TASK REQUIREMENTS: From the material below, pull out every line that contains the string "axis" and copy each one unchanged.

RECORDS PROVIDED:
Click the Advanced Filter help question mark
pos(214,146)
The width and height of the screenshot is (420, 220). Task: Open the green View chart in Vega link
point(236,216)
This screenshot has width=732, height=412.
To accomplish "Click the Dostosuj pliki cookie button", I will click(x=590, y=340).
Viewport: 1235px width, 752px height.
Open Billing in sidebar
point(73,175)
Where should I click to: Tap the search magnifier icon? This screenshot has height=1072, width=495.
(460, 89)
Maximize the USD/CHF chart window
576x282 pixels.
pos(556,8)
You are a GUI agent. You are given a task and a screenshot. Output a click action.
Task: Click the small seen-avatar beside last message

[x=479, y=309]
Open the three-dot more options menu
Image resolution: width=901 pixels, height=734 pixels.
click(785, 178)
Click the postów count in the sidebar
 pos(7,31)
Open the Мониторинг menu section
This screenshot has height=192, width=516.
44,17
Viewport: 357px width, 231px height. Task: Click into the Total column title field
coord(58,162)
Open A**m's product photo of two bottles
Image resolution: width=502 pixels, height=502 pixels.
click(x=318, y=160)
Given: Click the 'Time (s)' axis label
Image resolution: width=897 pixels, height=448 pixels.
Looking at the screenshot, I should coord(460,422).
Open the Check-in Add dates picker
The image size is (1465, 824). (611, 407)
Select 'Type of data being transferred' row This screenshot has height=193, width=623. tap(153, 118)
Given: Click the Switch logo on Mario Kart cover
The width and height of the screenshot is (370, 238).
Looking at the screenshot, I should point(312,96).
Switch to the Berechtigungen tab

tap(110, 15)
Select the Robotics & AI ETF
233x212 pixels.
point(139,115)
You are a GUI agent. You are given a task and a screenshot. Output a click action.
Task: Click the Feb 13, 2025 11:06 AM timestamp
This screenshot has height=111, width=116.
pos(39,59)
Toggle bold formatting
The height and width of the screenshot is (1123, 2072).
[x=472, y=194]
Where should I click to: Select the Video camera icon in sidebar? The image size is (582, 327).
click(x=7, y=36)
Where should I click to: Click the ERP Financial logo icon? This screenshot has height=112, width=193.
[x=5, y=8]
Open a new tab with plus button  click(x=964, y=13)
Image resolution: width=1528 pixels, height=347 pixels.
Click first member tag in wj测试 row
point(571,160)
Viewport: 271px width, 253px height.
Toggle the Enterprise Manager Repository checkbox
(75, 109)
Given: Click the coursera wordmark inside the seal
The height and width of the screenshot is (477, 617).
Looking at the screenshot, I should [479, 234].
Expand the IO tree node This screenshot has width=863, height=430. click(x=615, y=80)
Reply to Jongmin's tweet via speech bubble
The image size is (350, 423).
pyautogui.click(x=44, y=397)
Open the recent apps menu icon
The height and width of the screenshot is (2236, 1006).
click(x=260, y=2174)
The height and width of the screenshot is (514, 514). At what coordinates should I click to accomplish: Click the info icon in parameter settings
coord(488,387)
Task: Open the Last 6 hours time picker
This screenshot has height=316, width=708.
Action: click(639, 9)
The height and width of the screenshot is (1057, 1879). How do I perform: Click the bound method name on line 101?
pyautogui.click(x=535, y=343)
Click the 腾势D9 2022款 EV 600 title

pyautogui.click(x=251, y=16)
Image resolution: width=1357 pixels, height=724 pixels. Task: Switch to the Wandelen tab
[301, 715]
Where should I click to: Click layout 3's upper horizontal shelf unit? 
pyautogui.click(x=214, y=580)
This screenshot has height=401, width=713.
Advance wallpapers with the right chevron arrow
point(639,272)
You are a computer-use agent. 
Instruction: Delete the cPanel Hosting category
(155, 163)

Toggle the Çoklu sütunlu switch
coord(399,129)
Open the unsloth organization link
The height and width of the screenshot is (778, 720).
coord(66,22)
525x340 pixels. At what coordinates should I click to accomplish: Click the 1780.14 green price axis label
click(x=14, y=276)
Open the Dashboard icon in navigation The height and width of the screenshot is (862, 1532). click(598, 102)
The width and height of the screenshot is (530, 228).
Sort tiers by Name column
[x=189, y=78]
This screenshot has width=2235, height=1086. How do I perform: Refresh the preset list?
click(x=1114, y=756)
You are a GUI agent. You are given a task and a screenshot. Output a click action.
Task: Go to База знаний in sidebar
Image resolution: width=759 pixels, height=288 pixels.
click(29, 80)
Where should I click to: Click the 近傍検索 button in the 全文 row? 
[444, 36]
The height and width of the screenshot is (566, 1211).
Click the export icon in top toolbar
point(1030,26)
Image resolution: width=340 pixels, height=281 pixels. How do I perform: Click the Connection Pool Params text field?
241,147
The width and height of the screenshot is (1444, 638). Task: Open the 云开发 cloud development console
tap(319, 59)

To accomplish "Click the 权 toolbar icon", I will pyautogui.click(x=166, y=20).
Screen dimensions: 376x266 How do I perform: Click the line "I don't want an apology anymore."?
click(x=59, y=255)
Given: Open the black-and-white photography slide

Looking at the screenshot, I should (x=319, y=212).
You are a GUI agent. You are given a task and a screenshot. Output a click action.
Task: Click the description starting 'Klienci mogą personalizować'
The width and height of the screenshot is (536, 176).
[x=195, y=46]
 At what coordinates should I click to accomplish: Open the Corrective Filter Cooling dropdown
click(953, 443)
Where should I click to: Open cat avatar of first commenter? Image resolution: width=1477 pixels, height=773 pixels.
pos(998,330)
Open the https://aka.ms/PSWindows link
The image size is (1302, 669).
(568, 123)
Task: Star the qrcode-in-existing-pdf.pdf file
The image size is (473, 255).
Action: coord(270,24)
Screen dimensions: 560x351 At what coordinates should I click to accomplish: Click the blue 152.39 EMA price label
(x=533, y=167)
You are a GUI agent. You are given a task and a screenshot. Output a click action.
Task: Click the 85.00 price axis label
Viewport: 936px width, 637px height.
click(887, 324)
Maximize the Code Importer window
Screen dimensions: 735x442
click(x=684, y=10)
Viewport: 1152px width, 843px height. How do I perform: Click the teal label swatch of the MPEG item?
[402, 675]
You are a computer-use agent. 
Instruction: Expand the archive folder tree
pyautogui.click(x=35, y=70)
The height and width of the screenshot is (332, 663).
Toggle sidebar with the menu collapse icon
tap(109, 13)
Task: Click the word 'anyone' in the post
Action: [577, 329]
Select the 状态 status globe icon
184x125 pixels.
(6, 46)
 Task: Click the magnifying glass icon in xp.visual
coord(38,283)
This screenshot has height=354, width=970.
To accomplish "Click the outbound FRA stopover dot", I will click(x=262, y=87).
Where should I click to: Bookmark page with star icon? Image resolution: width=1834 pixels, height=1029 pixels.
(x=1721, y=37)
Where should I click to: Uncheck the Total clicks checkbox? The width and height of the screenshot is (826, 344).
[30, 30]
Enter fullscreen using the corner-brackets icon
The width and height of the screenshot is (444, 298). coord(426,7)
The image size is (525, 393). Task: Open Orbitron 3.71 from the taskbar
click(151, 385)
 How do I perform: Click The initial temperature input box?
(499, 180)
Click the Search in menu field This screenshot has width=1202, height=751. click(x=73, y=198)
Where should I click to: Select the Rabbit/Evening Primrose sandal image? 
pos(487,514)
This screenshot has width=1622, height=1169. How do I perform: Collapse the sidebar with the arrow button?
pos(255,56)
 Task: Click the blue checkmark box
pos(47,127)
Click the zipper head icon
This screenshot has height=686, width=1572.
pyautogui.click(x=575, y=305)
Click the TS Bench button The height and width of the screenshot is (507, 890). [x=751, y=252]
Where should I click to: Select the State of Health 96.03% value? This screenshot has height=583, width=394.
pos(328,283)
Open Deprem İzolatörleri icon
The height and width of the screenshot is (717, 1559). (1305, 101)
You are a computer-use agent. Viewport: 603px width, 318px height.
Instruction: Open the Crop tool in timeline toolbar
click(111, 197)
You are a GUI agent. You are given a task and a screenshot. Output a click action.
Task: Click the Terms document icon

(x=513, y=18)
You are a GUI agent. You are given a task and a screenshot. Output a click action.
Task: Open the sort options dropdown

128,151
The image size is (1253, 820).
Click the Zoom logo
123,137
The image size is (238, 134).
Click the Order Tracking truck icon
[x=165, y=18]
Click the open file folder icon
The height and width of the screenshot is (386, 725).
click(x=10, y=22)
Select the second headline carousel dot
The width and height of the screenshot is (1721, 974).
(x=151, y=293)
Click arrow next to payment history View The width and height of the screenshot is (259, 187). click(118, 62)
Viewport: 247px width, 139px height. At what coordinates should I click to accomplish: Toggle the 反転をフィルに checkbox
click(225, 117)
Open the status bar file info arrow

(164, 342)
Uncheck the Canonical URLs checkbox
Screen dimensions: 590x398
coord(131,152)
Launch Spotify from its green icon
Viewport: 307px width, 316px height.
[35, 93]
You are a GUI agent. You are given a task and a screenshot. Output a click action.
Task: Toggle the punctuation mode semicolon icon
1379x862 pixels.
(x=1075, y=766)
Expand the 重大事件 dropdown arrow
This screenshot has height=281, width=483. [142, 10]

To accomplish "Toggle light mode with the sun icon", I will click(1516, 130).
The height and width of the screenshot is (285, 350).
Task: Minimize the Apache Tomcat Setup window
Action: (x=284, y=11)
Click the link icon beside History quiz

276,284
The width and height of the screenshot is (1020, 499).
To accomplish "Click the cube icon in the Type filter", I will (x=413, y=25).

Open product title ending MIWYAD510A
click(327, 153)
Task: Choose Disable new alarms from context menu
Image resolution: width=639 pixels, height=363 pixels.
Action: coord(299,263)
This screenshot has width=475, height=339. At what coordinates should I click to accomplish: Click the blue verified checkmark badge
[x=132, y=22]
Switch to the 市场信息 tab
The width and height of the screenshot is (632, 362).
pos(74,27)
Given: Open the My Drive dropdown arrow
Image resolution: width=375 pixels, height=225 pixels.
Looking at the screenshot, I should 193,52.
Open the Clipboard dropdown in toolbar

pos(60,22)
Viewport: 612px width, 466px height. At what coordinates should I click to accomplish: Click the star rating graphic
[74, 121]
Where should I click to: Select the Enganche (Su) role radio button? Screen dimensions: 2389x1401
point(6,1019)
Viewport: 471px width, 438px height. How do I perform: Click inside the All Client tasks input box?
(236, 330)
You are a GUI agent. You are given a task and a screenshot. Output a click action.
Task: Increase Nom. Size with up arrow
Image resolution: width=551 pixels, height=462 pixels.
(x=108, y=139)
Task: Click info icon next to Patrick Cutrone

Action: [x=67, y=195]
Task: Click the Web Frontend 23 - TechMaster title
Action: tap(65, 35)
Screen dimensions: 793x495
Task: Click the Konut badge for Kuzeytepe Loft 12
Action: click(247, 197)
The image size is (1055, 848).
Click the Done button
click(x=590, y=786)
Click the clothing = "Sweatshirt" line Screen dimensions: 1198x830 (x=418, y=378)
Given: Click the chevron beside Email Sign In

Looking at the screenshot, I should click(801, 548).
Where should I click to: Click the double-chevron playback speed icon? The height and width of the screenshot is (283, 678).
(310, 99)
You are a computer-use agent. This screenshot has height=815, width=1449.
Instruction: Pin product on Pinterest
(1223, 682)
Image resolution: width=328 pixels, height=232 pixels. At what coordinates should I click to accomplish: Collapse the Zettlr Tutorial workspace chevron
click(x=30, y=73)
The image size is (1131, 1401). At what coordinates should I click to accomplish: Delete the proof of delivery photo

FINAL ANSWER:
Given: Click the 'Time (s)' axis label
525x340 pixels. At what coordinates should I click to accomplish: Click the 1780.14 green price axis label
Task: Click the 85.00 price axis label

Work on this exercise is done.